* [Information supplied]:
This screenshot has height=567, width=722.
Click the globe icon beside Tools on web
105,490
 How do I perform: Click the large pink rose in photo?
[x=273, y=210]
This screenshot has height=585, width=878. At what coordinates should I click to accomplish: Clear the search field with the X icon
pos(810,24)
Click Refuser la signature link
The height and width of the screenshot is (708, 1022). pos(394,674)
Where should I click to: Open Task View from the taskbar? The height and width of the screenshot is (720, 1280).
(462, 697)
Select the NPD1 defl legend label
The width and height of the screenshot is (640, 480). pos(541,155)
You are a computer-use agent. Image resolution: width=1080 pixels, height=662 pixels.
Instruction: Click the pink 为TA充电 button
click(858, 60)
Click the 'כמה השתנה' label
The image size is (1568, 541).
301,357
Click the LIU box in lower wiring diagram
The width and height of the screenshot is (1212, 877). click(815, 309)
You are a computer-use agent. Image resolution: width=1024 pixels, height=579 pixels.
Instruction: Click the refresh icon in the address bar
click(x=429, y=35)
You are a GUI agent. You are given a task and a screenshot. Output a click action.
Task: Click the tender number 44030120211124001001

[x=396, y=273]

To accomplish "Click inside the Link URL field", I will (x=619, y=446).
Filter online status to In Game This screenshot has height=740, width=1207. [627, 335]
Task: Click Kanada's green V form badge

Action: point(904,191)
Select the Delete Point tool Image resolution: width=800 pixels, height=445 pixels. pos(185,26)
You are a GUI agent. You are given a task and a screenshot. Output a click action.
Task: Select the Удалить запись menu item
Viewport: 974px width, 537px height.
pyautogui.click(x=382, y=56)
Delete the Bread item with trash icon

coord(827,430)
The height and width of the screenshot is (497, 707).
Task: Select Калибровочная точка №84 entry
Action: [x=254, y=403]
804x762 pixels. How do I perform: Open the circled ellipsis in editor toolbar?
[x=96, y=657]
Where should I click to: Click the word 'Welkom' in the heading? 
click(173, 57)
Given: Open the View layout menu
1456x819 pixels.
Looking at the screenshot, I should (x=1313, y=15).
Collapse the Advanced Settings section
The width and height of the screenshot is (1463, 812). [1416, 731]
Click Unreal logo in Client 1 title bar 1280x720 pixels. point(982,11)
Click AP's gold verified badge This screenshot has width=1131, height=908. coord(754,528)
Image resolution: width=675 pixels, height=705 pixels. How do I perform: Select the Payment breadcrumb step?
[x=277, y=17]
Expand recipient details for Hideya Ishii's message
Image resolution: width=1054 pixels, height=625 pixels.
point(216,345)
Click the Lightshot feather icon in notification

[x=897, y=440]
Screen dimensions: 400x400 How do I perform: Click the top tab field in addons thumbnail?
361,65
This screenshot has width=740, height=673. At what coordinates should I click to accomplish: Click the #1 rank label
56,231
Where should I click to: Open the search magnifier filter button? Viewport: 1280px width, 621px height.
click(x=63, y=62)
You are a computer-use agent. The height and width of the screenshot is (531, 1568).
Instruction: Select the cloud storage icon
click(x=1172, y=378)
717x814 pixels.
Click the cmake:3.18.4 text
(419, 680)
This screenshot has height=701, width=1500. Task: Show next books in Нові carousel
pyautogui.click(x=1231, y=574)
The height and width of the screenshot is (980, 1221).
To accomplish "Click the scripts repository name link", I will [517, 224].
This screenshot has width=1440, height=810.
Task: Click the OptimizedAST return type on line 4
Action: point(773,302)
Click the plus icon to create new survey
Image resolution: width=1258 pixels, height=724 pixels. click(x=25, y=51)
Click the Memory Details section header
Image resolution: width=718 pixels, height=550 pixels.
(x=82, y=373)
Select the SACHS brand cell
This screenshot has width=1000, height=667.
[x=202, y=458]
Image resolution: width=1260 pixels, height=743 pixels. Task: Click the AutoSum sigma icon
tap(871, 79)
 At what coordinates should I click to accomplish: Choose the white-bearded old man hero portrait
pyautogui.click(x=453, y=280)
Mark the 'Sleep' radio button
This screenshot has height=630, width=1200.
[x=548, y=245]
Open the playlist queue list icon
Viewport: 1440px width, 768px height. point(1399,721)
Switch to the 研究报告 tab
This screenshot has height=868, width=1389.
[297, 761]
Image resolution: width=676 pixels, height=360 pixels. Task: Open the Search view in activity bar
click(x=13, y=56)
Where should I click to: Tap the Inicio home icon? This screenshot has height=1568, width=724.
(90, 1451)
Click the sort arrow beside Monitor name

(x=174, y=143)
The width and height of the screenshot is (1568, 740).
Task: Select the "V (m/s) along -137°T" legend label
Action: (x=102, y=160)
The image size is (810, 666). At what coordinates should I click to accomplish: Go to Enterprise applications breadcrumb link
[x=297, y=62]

* [Task]: Set down each line of the material verbatim, from the first line through the line that contains "Task: Select the Удалить запись menu item".

* [Expected answer]:
This screenshot has height=567, width=722.
Click the globe icon beside Tools on web
105,490
 How do I perform: Click the large pink rose in photo?
[x=273, y=210]
This screenshot has height=585, width=878. At what coordinates should I click to accomplish: Clear the search field with the X icon
pos(810,24)
Click Refuser la signature link
The height and width of the screenshot is (708, 1022). pos(394,674)
Where should I click to: Open Task View from the taskbar? The height and width of the screenshot is (720, 1280).
(462, 697)
Select the NPD1 defl legend label
The width and height of the screenshot is (640, 480). pos(541,155)
You are a computer-use agent. Image resolution: width=1080 pixels, height=662 pixels.
Instruction: Click the pink 为TA充电 button
click(858, 60)
Click the 'כמה השתנה' label
The image size is (1568, 541).
301,357
Click the LIU box in lower wiring diagram
The width and height of the screenshot is (1212, 877). click(815, 309)
You are a computer-use agent. Image resolution: width=1024 pixels, height=579 pixels.
Instruction: Click the refresh icon in the address bar
click(x=429, y=35)
You are a GUI agent. You are given a task and a screenshot. Output a click action.
Task: Click the tender number 44030120211124001001

[x=396, y=273]

To accomplish "Click inside the Link URL field", I will (x=619, y=446).
Filter online status to In Game This screenshot has height=740, width=1207. [627, 335]
Task: Click Kanada's green V form badge

Action: point(904,191)
Select the Delete Point tool Image resolution: width=800 pixels, height=445 pixels. pos(185,26)
You are a GUI agent. You are given a task and a screenshot. Output a click action.
Task: Select the Удалить запись menu item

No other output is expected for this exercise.